Angola vai gastar 203 milhões de euros em seis infraestruturas hospitalares

Em causa está um despacho assinado pelo Presidente da República, João Lourenço, a 06 de Setembro e que a Lusa acesso, autorizando a abertura de seis concursos públicos nas províncias de Luanda, Cabinda, Cuanza-Norte e Cuanza-Sul, de as prioridades definidas no Plano de Desenvolvimento Nacional 2018-2022.

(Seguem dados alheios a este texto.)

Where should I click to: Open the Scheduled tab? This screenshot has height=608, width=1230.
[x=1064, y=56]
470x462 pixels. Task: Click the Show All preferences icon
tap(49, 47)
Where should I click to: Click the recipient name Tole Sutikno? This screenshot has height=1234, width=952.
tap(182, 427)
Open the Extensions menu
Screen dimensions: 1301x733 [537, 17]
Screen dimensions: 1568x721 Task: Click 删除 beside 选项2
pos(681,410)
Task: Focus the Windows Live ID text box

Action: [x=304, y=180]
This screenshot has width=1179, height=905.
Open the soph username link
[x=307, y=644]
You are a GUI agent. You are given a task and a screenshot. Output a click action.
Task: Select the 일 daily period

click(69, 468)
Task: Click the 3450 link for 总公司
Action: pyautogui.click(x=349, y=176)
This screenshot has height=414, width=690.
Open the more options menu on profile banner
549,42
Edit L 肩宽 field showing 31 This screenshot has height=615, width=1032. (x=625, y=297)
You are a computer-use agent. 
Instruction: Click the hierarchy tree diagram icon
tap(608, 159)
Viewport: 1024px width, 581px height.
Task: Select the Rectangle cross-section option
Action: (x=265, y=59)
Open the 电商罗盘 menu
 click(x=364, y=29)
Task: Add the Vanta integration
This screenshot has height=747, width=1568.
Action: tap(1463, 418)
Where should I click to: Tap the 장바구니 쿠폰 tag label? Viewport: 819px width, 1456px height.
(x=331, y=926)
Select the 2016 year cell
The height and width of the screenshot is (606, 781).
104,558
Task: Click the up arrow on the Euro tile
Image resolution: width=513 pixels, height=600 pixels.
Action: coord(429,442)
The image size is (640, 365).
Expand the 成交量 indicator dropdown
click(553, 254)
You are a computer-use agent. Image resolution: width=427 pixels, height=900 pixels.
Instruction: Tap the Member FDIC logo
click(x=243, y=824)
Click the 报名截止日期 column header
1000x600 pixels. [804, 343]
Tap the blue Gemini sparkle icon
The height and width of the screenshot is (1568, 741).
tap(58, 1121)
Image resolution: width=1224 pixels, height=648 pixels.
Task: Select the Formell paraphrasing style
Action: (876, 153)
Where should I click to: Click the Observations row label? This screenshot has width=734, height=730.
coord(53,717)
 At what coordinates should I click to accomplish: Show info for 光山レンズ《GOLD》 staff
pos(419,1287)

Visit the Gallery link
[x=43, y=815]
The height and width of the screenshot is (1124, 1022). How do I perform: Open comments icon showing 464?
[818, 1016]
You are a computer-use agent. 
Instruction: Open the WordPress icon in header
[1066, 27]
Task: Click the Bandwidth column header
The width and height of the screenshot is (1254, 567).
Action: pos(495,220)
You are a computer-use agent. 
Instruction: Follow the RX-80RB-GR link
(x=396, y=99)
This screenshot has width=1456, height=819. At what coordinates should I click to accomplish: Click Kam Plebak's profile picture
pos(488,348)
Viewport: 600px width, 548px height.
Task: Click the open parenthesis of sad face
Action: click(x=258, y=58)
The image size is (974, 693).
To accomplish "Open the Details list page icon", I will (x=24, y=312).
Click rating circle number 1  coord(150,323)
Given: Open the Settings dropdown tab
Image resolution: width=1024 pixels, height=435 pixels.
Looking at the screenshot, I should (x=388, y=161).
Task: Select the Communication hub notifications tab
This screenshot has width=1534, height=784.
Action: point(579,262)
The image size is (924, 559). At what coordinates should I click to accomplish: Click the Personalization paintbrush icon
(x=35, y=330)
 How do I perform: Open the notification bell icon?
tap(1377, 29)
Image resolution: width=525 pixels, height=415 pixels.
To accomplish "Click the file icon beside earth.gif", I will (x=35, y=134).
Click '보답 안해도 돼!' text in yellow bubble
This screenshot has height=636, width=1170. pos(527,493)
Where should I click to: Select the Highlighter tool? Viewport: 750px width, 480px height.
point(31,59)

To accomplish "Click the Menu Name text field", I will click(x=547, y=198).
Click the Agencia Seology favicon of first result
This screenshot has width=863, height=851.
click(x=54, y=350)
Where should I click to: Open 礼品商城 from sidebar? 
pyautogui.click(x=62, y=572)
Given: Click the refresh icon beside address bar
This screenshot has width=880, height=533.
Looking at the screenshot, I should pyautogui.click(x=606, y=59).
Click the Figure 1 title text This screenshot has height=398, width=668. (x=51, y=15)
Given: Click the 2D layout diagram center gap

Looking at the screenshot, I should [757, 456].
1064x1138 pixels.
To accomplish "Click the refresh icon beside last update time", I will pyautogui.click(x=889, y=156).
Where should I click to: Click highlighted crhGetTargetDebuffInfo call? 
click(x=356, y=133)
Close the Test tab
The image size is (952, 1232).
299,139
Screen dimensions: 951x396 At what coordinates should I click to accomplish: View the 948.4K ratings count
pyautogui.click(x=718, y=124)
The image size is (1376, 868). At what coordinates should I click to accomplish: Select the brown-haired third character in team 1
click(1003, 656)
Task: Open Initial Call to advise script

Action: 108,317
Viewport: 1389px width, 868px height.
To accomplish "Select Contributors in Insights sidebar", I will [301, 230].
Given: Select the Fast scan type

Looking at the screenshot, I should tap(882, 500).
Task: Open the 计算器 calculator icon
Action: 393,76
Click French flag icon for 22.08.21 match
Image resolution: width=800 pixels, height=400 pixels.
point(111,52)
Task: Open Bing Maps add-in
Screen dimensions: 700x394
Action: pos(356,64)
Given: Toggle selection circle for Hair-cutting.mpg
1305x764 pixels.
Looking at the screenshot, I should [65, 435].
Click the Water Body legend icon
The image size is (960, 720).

Avança assim a construção e apetrechamento da Unidade de Tratamento de Queimados ( Hospital dos Queimados), com o valor estimado de 41.416 milhões de kwanzas (123,57 milhões de euros), do Centro Nacional de Emergência Médica, orçado em 8.943 milhões de kwanzas (26,67 milhões de euros ), da Morgue Central de Cabinda, no valor estimado de 906,7 milhões de kwanzas (2,7 milhões de euros) e do hospital municipal em Porto Amboim, na província do Cuanza-Sul, orçado em 8.900 milhões de kwanzas (26,5 milhões de euros).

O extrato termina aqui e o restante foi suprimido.